[Prompt] Quote word for word the lines of the records starting at the line that contains "The height and width of the screenshot is (410, 535)." and ending at the end of the records.

[Records provided]
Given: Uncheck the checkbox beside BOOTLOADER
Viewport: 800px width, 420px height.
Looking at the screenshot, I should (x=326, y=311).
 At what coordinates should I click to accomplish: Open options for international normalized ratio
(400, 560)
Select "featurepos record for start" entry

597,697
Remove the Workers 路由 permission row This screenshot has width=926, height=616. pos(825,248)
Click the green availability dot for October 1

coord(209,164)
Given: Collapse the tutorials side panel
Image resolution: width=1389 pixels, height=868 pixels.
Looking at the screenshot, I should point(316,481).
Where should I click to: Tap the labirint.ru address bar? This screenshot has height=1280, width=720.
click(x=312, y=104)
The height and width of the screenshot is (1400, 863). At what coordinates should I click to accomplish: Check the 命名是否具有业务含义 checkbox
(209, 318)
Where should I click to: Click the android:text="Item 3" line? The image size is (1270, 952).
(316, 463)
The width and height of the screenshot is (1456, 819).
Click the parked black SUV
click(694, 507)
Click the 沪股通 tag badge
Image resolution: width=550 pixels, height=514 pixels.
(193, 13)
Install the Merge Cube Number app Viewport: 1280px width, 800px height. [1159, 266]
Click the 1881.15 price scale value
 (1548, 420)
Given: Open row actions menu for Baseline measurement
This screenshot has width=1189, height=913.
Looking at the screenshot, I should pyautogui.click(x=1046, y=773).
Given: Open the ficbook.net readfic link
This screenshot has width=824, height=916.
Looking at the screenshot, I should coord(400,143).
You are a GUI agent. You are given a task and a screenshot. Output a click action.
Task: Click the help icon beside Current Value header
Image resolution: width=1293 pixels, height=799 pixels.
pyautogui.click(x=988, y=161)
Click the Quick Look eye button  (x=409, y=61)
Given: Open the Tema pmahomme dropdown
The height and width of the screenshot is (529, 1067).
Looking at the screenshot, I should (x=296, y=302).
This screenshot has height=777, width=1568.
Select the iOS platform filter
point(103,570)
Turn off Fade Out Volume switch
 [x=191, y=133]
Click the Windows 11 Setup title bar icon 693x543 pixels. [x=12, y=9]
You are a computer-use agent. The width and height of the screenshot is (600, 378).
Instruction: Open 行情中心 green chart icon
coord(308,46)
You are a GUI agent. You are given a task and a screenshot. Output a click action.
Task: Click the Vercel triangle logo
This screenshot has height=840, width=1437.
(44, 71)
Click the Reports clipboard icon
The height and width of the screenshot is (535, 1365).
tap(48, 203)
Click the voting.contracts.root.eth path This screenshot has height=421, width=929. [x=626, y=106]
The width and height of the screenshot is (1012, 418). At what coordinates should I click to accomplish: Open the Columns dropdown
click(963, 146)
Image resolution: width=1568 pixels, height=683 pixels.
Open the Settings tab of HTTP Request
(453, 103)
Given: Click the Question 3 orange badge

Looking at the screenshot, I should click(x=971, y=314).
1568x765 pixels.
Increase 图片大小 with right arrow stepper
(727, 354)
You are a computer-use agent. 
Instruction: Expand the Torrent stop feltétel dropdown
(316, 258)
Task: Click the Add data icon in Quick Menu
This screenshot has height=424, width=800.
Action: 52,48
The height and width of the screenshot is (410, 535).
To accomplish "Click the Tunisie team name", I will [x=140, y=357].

[Answer to this exercise]
The height and width of the screenshot is (410, 535).
To accomplish "Click the Tunisie team name", I will [x=140, y=357].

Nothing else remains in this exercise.